## Document

--

IMPROVEMENTS IN OR RELATING TO ORGANIC COMPOUNDS

Abstract

Described are encapsulated compositions comprising at least one core-shell microcapsule. The at least one core-shell microcapsule comprises a core comprising at least one benefit agent and a shell surrounding the core. The shell comprises a polyurea resin formed by reaction of at least one trifunctional isocyanate with at least one polyfunctional amine not being chitosan. The at least one trifunctional isocyanate is an adduct of an aliphatic triol with at least one araliphatic diisocyanate. The weight ratio between moieties of the polyurea resin, which are derived from the trifunctional isocyanate, and the core is between 0.09 and 0.30, preferably between 0.10 and 0.20, more preferably between 0.11 and 0.18. The shell additionally comprises chitosan. The present disclosure also relates to a method for preparing such encapsulated compositions and to their use to enhance the performance of a benefit agent in a consumer product.

Claims

1. An encapsulated composition comprising at least one core-shell microcapsule, wherein the at least one core-shell microcapsule comprises a core comprising at least one benefit agent and a shell surrounding the core, wherein the shell comprises a polyurea resin formed by reaction of at least one trifunctional isocyanate with at least one polyfunctional amine not being chitosan, wherein the at least one trifunctional isocyanate is an adduct of an aliphatic triol with at least one araliphatic diisocyanate, wherein the weight ratio between moieties of the polyurea resin, which are derived from the trifunctional isocyanate, and the core is between 0.09 and 0.30, and wherein the shell additionally comprises chitosan.

2. The composition according to claim 1, wherein the aliphatic triol is selected from the group consisting of 2-ethylpropane-1,2,3-triol and 2-ethyl-2-(hydroxymethyl)propane-1,3-diol.

3. The composition according to claim 1, wherein the at least one araliphatic diisocyanate is selected from the group consisting of 1,2-bis(isocyanatomethyl)benzene, 1,3-bis(isocyanatomethyl)benzene, 1,4-bis(isocyanatomethyl)benzene, 1-isocyanato-2-(isocyanatomethyl)benzene, 1-isocyanato-3-(isocyanatomethyl)benzene and 1-isocyanato-4-(isocyanatomethyl)benzene.

--

## Set exercise 1
Copy the entire patent text word for word.
The patent text has no connection to the rows that come after it.

## Entries

--

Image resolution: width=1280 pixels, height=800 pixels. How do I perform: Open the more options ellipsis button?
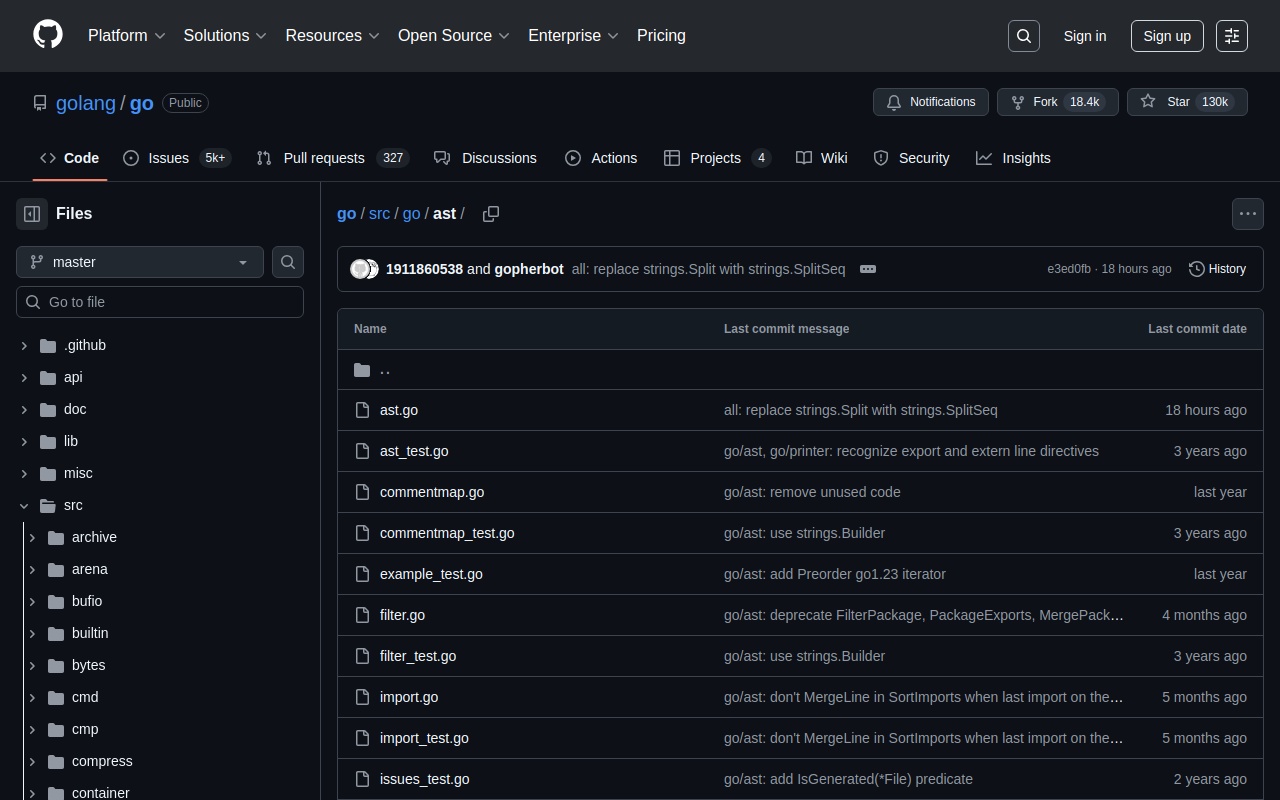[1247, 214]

--

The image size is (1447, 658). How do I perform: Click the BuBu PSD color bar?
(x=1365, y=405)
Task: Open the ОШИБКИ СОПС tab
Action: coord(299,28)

--

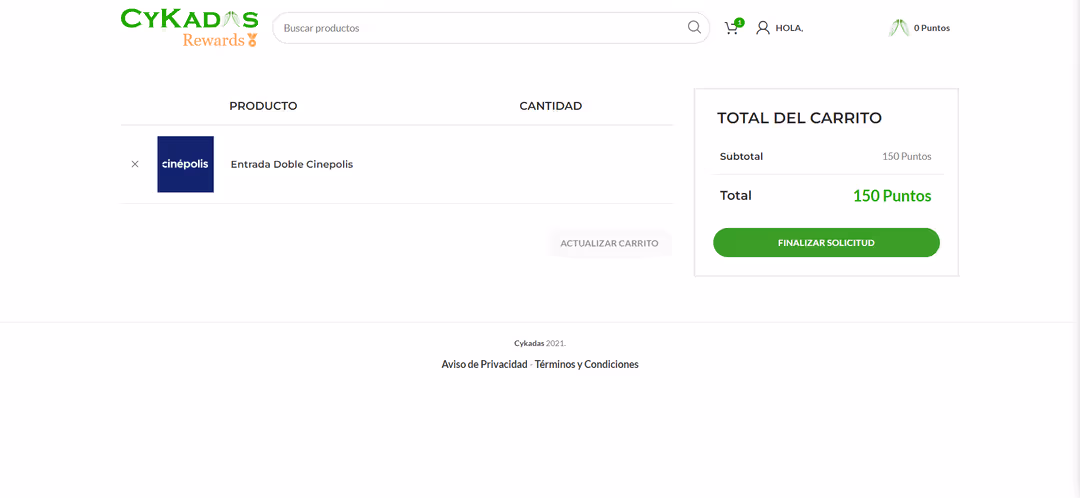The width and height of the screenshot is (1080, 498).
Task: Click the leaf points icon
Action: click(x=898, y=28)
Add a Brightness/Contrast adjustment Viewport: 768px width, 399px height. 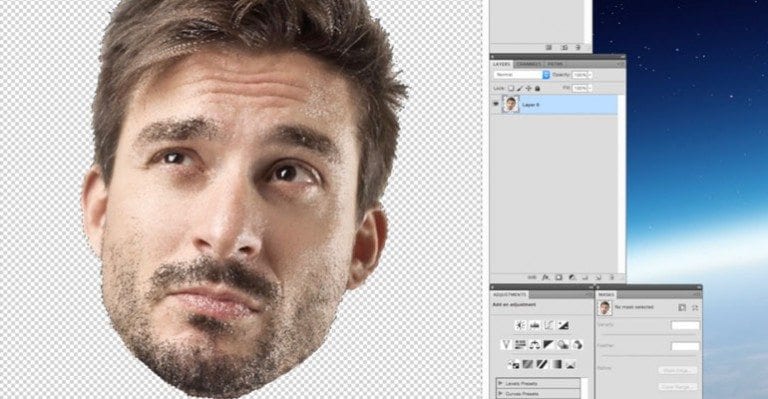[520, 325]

--

## Set exercise 2
Repeat the rows from the line that contains "The image size" through the line that contains "Action: coord(299,28)", including both of those lines, and give nothing else.

## Complete output 1
IMPROVEMENTS IN OR RELATING TO ORGANIC COMPOUNDS

Abstract

Described are encapsulated compositions comprising at least one core-shell microcapsule. The at least one core-shell microcapsule comprises a core comprising at least one benefit agent and a shell surrounding the core. The shell comprises a polyurea resin formed by reaction of at least one trifunctional isocyanate with at least one polyfunctional amine not being chitosan. The at least one trifunctional isocyanate is an adduct of an aliphatic triol with at least one araliphatic diisocyanate. The weight ratio between moieties of the polyurea resin, which are derived from the trifunctional isocyanate, and the core is between 0.09 and 0.30, preferably between 0.10 and 0.20, more preferably between 0.11 and 0.18. The shell additionally comprises chitosan. The present disclosure also relates to a method for preparing such encapsulated compositions and to their use to enhance the performance of a benefit agent in a consumer product.

Claims

1. An encapsulated composition comprising at least one core-shell microcapsule, wherein the at least one core-shell microcapsule comprises a core comprising at least one benefit agent and a shell surrounding the core, wherein the shell comprises a polyurea resin formed by reaction of at least one trifunctional isocyanate with at least one polyfunctional amine not being chitosan, wherein the at least one trifunctional isocyanate is an adduct of an aliphatic triol with at least one araliphatic diisocyanate, wherein the weight ratio between moieties of the polyurea resin, which are derived from the trifunctional isocyanate, and the core is between 0.09 and 0.30, and wherein the shell additionally comprises chitosan.

2. The composition according to claim 1, wherein the aliphatic triol is selected from the group consisting of 2-ethylpropane-1,2,3-triol and 2-ethyl-2-(hydroxymethyl)propane-1,3-diol.

3. The composition according to claim 1, wherein the at least one araliphatic diisocyanate is selected from the group consisting of 1,2-bis(isocyanatomethyl)benzene, 1,3-bis(isocyanatomethyl)benzene, 1,4-bis(isocyanatomethyl)benzene, 1-isocyanato-2-(isocyanatomethyl)benzene, 1-isocyanato-3-(isocyanatomethyl)benzene and 1-isocyanato-4-(isocyanatomethyl)benzene.

## Complete output 2
The image size is (1447, 658). How do I perform: Click the BuBu PSD color bar?
(x=1365, y=405)
Task: Open the ОШИБКИ СОПС tab
Action: coord(299,28)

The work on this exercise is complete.